## WHAT THE TASK REQUIRES
Search the entries for the word "will" and report each line that has it.

## Data extracted from a collection

==================================================

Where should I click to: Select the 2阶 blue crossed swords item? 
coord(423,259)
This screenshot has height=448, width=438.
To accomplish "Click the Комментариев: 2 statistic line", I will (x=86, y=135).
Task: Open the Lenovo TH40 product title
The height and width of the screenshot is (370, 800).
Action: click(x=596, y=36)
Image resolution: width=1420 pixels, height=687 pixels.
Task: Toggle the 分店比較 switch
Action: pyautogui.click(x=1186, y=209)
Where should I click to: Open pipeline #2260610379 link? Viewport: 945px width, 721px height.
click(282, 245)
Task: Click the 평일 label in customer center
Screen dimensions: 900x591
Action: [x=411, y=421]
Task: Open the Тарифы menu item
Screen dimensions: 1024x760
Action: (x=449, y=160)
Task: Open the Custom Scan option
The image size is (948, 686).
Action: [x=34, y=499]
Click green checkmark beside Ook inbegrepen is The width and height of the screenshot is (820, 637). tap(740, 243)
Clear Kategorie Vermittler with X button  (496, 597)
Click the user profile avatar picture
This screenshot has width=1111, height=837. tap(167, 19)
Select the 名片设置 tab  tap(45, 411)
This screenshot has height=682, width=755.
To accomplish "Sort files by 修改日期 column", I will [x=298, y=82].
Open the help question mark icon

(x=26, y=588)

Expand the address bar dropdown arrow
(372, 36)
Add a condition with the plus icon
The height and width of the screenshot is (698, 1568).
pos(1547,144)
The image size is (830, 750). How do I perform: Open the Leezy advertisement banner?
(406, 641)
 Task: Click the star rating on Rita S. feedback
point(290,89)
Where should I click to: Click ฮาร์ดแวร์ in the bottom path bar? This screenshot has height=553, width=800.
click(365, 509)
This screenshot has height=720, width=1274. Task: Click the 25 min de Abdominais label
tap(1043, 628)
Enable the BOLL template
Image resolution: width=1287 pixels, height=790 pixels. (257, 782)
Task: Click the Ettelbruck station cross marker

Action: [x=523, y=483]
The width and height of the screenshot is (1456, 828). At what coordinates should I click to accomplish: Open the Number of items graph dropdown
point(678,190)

==================================================

## ANSWER
To accomplish "Click the Комментариев: 2 statistic line", I will (x=86, y=135).
To accomplish "Sort files by 修改日期 column", I will [x=298, y=82].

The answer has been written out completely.